-------- EXCERPTED RECORDS

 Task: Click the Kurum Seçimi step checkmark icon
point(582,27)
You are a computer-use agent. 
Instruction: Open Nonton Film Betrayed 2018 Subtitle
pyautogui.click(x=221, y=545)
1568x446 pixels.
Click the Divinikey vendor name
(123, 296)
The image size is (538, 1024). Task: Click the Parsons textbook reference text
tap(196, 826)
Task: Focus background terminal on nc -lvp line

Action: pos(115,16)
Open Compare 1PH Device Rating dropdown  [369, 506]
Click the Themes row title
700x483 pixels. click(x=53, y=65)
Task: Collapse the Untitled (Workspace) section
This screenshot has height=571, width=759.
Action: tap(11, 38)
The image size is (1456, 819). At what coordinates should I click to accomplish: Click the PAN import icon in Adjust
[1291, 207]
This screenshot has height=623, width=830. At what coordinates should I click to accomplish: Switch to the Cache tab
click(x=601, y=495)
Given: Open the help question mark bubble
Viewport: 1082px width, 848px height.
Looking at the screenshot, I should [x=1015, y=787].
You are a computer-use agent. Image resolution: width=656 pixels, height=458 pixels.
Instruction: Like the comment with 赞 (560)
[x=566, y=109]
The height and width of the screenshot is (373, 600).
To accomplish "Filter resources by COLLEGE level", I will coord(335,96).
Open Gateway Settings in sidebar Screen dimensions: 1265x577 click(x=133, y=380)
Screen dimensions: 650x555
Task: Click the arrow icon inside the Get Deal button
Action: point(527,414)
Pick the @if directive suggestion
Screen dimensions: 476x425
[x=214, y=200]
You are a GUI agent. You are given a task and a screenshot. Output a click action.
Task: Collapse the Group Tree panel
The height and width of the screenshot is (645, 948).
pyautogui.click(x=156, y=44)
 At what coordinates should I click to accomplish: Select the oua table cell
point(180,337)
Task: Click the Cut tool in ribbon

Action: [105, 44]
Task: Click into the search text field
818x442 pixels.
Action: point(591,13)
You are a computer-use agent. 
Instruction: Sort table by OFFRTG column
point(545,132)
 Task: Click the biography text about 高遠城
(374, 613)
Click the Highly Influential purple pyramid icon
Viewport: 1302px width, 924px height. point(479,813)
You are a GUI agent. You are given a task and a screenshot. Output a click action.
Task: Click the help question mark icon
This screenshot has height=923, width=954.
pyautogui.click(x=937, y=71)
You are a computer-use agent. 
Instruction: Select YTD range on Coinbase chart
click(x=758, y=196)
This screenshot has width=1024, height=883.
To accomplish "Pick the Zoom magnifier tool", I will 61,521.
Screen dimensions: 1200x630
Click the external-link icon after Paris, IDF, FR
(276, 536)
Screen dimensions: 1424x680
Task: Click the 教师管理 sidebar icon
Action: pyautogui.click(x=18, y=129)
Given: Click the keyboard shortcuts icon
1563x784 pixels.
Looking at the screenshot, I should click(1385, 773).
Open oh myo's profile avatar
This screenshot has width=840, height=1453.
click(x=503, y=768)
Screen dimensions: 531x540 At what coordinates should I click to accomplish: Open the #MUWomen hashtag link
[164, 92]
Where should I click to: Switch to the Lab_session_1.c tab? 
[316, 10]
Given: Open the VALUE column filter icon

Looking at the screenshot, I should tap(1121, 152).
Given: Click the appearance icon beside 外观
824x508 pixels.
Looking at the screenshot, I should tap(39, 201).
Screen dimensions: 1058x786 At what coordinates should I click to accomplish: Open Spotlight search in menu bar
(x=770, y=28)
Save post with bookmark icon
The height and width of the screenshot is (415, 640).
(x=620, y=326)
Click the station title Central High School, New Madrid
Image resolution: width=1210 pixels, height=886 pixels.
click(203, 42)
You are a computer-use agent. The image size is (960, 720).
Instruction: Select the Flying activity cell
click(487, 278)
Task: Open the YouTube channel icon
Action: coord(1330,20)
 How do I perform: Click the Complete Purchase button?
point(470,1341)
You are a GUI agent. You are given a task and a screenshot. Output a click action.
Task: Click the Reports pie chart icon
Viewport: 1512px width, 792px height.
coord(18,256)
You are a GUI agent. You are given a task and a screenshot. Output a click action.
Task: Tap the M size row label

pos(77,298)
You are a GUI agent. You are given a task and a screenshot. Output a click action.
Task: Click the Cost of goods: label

----------------

Copy out each line of the entries where the word "Collapse" is found.

Task: Collapse the Untitled (Workspace) section
Task: Collapse the Group Tree panel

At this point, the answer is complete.